Golf greens produce plenty of green for state
Posted June 23, 2009 6:33 p.m. EDT
Updated June 23, 2009 8:27 p.m. EDT
Pinehurst, N.C. — Golf pumps about $5.3 billion into North Carolina's economy each year, placing the state third nationally in green produced from greens – and fairways and bunkers.
A golfing industry group told a legislative committee Tuesday that golf courses across the state employ about 70,000 people, who earn about $1.7 billion a year.
North Carolina trails only California, which gets a $15 billion economic jolt from golf each year, and Texas, at $7.5 billion.
"I think it's in the fabric of North Carolina. It will always be a big part of North Carolina," said Don Padgett, president of Pinehurst Resort.
Pinehurst hosted the men's U.S. Open Golf Championship in 1999 and 2005. In 2014, the resort's famed No. 2 course will host the men's and women's U.S. Opens on successive weeks.
Golf originated in 16th century Scotland, and Scottish settlers populated the sandhills of central North Carolina, where Donald Ross, a Scot, would design Pinehurst's courses. The No. 2 course ranks among his masterpieces.
"I think that what people want to come to see is the St. Andrews of American golf," Padgett said, referring to the fabled Royal & Ancient Golf Club of St.

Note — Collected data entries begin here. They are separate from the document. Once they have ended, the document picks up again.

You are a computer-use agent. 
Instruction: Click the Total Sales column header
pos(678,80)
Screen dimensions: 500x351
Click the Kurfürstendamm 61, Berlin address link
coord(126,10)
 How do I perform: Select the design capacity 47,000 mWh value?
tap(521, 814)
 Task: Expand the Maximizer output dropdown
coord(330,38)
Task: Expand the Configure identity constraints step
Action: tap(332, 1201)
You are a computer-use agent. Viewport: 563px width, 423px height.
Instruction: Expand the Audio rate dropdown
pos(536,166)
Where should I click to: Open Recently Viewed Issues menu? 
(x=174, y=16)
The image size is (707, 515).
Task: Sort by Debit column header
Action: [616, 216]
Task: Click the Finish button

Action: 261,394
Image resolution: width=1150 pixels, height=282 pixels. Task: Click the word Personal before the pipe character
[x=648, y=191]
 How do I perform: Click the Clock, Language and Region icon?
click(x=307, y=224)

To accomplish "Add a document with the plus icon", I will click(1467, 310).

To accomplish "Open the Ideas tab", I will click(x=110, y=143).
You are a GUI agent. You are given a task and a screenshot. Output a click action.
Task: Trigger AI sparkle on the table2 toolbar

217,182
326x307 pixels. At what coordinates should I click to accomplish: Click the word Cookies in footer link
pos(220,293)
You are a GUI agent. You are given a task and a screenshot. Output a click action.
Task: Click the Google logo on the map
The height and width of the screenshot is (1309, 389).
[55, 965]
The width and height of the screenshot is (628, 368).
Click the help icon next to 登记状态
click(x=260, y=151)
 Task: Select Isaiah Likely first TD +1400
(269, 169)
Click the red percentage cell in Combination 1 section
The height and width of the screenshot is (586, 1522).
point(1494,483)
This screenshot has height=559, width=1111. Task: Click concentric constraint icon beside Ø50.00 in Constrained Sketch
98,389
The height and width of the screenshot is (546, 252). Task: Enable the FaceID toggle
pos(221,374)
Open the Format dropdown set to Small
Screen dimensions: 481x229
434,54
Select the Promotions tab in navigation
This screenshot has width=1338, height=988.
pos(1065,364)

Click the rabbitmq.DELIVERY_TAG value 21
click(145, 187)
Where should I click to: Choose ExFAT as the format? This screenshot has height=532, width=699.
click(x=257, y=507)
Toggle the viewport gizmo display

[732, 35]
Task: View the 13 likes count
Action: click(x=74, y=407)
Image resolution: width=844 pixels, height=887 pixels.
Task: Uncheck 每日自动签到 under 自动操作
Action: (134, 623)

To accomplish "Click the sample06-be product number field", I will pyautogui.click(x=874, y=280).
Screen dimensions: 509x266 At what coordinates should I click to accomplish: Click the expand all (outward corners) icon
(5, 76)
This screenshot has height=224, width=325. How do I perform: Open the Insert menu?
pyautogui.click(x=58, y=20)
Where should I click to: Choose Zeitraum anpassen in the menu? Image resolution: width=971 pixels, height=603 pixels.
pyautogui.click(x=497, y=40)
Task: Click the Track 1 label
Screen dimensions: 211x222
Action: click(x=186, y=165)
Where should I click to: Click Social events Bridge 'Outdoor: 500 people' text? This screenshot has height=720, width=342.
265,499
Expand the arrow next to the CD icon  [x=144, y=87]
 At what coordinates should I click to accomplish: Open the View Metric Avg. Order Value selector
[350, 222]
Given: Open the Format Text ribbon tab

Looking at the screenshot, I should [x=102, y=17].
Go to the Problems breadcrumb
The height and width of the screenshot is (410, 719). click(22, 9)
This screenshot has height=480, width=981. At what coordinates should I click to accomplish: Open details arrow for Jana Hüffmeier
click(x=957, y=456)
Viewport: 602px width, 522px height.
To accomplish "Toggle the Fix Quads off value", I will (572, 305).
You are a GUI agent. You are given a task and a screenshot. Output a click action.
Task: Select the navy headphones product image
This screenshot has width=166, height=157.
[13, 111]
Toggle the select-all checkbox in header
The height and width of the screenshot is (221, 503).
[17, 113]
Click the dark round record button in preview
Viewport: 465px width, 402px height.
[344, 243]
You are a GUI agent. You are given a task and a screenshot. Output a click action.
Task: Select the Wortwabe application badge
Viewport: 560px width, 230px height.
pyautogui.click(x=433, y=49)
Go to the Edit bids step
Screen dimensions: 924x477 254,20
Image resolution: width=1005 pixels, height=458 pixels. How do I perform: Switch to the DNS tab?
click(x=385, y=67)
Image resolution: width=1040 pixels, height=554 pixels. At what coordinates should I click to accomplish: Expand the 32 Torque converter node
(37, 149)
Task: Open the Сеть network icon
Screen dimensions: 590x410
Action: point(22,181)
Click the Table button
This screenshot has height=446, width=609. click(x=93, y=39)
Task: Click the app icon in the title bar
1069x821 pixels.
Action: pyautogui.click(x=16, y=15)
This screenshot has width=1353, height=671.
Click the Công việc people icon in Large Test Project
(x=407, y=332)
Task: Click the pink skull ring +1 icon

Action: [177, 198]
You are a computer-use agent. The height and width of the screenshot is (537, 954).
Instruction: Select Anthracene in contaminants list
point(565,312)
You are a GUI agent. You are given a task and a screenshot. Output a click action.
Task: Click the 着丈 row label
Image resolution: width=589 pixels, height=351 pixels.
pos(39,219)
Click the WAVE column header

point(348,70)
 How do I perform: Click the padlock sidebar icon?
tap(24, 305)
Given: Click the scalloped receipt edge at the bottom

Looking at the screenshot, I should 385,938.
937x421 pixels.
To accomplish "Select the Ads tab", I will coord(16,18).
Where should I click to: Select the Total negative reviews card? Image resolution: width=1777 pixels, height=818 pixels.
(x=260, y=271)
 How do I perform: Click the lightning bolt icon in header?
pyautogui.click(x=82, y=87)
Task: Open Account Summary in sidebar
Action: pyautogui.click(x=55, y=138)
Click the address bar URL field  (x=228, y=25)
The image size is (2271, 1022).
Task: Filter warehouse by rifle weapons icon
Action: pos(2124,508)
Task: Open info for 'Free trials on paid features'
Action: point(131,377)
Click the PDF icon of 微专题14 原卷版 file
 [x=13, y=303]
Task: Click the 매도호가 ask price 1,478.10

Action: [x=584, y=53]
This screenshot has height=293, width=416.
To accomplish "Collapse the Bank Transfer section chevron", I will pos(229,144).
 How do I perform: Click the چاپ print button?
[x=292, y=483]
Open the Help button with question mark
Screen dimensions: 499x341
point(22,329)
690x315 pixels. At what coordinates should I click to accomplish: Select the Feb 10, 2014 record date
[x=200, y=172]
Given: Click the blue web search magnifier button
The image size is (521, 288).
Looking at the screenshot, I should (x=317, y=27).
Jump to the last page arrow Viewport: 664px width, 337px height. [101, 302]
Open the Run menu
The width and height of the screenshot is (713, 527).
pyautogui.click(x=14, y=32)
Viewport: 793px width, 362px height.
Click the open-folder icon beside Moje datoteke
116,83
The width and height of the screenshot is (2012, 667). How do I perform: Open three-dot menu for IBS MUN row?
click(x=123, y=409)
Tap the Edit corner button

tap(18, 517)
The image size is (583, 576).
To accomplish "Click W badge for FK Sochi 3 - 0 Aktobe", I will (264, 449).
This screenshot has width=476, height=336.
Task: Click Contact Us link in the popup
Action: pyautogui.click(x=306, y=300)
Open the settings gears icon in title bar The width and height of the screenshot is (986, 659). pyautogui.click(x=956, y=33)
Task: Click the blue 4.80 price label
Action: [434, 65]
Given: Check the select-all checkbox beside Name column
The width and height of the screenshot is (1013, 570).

Andrews in Scotland.
"No. 2 is a very well-known course and a very difficult course," said Steve Phillips, who traveled from Atlanta to play a round at Pinehurst.
The economic downturn has hacked into golf's impact on the state.
"We're probably 30 percent down for the year," Padgett said, predicting that bookings would rebound in 2010.
Pinehurst Resort recently completed a four-year, $15 million renovation to keep golfers teeing up, he said, adding that the game continues to grow in popularity.
Municipal courses have witnessed the most growth in recent years, younger golfers are getting into the swing of the game and older adults who love golf are retiring in North Carolina, Padgett said.
"I think golf being a rich man's game at one time was absolutely correct. Today, in 2009, I don't think it's right," he said.